There are numerous filter options, which can be combined using logical and (&&), or (||), not (!), and groups (parentheses). Some basic filter keywords include:

Switch	Usage
host	Capture source and destination traffic from the specified IP or host name.
src / dst	Capture only source or destination traffic from the specified IP.
net	Capture traffic from the specified subnet (use CIDR notation).
port	Filter to the specified port (or range of ports, such as 21-1024). You can also use src port or dst port.
proto	Filter to a protocol, such as ip, ip6, arp, tcp, udp, or icmp.

** Refer to tcpdump.org for the full help and usage examples. **

WIRESHARK

Wireshark (wireshark.org) is an open-source graphical packet capture utility, with installer packages for most operating systems. Having chosen the interfaces to listen on, the output is displayed in a three-pane view, with the top pane showing each frame, the middle pane showing the fields from the currently selected frame, and the bottom pane showing the raw data from the frame in hex and ASCII. Wireshark is capable of parsing (interpreting) the headers and payloads of hundreds of network protocols.

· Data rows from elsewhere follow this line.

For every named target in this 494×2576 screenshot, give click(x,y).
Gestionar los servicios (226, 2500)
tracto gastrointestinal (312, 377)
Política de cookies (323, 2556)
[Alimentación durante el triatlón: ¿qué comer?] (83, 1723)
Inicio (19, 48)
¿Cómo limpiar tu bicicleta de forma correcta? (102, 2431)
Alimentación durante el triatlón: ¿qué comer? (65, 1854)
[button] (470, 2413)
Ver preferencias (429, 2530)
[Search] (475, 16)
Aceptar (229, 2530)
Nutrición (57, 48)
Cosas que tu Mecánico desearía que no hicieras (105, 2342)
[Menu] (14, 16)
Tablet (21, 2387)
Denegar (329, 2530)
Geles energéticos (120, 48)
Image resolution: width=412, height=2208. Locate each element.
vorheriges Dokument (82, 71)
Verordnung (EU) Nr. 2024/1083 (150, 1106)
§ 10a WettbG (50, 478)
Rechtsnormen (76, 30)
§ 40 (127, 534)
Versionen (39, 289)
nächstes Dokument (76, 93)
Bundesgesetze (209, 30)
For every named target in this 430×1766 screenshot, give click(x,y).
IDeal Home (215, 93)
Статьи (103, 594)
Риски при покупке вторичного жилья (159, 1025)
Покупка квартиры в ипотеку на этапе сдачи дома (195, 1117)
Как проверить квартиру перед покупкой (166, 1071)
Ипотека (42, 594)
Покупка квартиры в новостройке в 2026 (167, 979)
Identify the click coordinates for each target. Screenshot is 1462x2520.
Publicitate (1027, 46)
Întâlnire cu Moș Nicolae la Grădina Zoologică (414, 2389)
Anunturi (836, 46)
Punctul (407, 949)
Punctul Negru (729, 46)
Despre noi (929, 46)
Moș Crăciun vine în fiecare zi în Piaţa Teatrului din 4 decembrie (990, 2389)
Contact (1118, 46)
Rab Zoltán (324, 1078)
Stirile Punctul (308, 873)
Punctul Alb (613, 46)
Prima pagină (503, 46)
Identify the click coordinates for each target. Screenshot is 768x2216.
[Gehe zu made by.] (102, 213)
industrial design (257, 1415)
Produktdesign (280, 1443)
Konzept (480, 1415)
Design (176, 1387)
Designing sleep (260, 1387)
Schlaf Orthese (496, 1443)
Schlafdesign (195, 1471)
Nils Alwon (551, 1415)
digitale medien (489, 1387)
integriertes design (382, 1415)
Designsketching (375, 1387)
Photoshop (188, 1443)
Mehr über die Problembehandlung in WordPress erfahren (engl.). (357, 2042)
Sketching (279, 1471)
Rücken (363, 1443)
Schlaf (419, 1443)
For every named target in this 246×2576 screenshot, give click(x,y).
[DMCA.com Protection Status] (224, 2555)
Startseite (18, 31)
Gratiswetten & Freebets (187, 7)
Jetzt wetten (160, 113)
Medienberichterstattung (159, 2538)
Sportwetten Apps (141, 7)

You can apply a capture filter or filter the output using the same expression syntax as tcpdump (though the expression can be built via the GUI tools too). You can save the output to a .pcap file or load a file for analysis. Wireshark supports very powerful display filters (wiki.wireshark.org/DisplayFilters) that can be applied to a live capture or to a capture file. You can also adjust the coloring rules (wiki.wireshark.org/ColoringRules), which control the row shading and font color for each frame.

Another useful option is to use the Follow TCP Stream context command to reconstruct the packet contents for a TCP session.

** There is also a command-line version of the program, called tshark (wireshark.org/docs/man-pages/tshark.html). **

** The PCAP file format has some limitations, which has led to the development of PCAP Next Generation (PCAPNG). Wireshark now uses PCAPNG by default, and tcpdump can process files in the new format too (cloudshark.io/articles/5-reasons-to-move-to-pcapng). **

PACKET ANALYSIS

Packet analysis refers to deep-down frame-by-frame scrutiny of captured frames using a tool such as Wireshark. You can use packet analysis to detect whether packets passing over a standard port have been manipulated in some nonstandard way, to work as a beaconing mechanism for a C&C server for instance. You can inspect protocol payloads to try to identify data exfiltration attempts or attempts to contact suspicious domains and URLs.

One use case for packet analysis is to identify and extract binary file data being sent over the network. A network file-carving tool, such as NetworkMiner (netresec.com/?page=networkminer), can reconstruct the correct byte order (in case packets were transmitted out of sequence), strip the protocol information, and save the resulting data to a file. In the case of Windows binaries, the tool will also usually be able to identify the file type. In the case of malware, you will be interested in locating Windows PE (executable) files. The file-carving tool must be able to support the network protocol used: HTTP, FTP, or SMB, for instance. Many network-based intrusion detection systems, notably Suricata (suricata.readthedocs.io/en/suricata-4.1.2/file-extraction/file-extraction.html) and Zeek/Bro (docs.zeek.org/en/stable/frameworks/file-analysis.html), can also perform file extraction.

You should note that there are opportunities to obfuscate the presence of binaries within network traffic. An adversary may encode the binary differently for reconstruction offline, or strip a small part of it, such as the byte header identifying the file type. They may also make changes to the protocol headers to try to frustrate extraction of the file by common tools.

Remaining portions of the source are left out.